Diagnostic Accuracy of Carotid Intima-Media Thickness to Detect Coronary Atherosclerosis. Usefulness in Clinical Practice
pp 105-107
DOI:
https://doi.org/10.7775/rac.v81i2.2114Keywords:
Coronary Calcium Score, Carotid Intima-Media Thickness, Cardiovascular RiskAbstract
Background
Carotid intima-media thickness (CIMT) is an independent marker of cardiovascular risk. Coronary artery calcium score (CACS) is better than CIMT to predict coronary artery disease; yet, few patients have access to this evaluation in our country due to its high cost.
Objectives
The aim of this study was: 1) to evaluate the diagnostic accuracy of CIMT to detect CACS >0. 2) To determine an optimal cut-off point of CIMT to discriminate between the presence and the absence of coronary artery calcium.
Methods
We conducted a cross-sectional descriptive study of consecutive samples obtained in the outpatient clinic of cardiovascular prevention. Mean and maximum CIMT were measured using carotid Doppler ultrasound. Carotid artery atherosclerotic plaque (CAP) was evaluated with a 64-row multidetector computed tomography. The diagnostic accuracy of CIMT to detect CACS >0 was determined by ROC analysis.

• Work order 1
Sum up the carotid thickness study abstract in two sentences.
• Work order 2
List every keyword given for the carotid thickness study abstract.
• Work order 3
Write what comes next in the carotid thickness study abstract, going on from its last sentence.

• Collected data

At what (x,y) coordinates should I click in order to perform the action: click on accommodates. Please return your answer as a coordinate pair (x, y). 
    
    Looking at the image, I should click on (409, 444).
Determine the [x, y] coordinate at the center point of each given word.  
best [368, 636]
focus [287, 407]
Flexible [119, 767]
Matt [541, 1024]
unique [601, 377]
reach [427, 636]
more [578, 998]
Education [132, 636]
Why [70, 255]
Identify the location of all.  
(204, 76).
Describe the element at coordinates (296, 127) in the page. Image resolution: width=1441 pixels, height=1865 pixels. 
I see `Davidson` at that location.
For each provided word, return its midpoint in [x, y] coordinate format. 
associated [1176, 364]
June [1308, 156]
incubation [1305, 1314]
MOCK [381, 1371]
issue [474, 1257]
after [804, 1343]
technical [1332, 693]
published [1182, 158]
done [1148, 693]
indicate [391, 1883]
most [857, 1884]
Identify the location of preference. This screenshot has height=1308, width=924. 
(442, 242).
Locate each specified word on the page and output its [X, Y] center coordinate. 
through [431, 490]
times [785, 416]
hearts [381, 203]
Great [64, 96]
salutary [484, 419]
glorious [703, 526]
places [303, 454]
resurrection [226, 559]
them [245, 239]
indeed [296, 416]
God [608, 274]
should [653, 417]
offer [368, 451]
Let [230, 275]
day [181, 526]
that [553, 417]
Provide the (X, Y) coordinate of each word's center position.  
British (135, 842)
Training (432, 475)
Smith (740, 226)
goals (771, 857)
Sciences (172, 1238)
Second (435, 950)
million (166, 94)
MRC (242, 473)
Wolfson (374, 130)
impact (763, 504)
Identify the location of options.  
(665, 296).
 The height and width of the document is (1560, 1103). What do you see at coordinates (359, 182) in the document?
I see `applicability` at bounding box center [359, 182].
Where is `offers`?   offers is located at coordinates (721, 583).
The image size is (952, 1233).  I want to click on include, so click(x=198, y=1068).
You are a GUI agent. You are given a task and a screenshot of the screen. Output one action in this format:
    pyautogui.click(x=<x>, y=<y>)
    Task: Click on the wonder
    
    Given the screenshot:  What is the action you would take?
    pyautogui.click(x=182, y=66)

• Written reply 1
The study set out to measure how well carotid intima-media thickness (CIMT), an independent marker of cardiovascular risk, detects a coronary artery calcium score above zero. It also aimed to find the best CIMT cut-off point for telling whether coronary artery calcium is present, using a cross-sectional descriptive study of consecutive patients from a cardiovascular prevention clinic, with CIMT measured by carotid Doppler ultrasound and accuracy judged by ROC analysis.

• Written reply 2
- Coronary Calcium Score
- Carotid Intima-Media Thickness
- Cardiovascular Risk

• Written reply 3
Results
A total of 202 consecutive subjects participating in a primary prevention program were included. Population characteristics were mean ± standard deviation): age 57±13 years, female gender: 49%, smokers: 13%, statins: 37%, diabetes mellitus: 13%, Framingham risk score in non diabetics: 9%±7%, mean CIMT: 0.953±0.342 mm, maximum CIMT: 1.383±0.679 mm, prevalence of carotid artery atherosclerotic plaque: 37% and of CACS >0: 62%. The correlations between mean and maximum CIMT and CACS were poor (r=0.393 and r=0.376, respectively). The area under the ROC curve of maximum CIMT was 0.822 (95% CI 0.763-0.880) and that of mean CIMT was 0.829 (95% CI 0.771-0.888). The optimal cut-off point of maximum CIMT to discriminate between CACS >0 or CACS = 0 was ≥1.01 mm and sensitivity, specificity, positive predictive value (PPV) and negative predictive value (NPV) were 78%, 75%, 83% y 67%, respectively. The optimal cut-off point of mean CIMT to discriminate between CACS>0 or CACS = 0 was ≥0.82 mm and sensitivity, specificity, PPV and NPV were 77%, 78%, 85% and 67%, respectively.
Conclusions
In this low-risk population, the diagnostic accuracy of CIMT to detect CACS >0 was moderate. A “normal” carotid Doppler ultrasound did not exclude the presence of subclinical coronary artery atherosclerosis. These results might improve selection of patients undergoing CACS to stratify cardiovascular risk.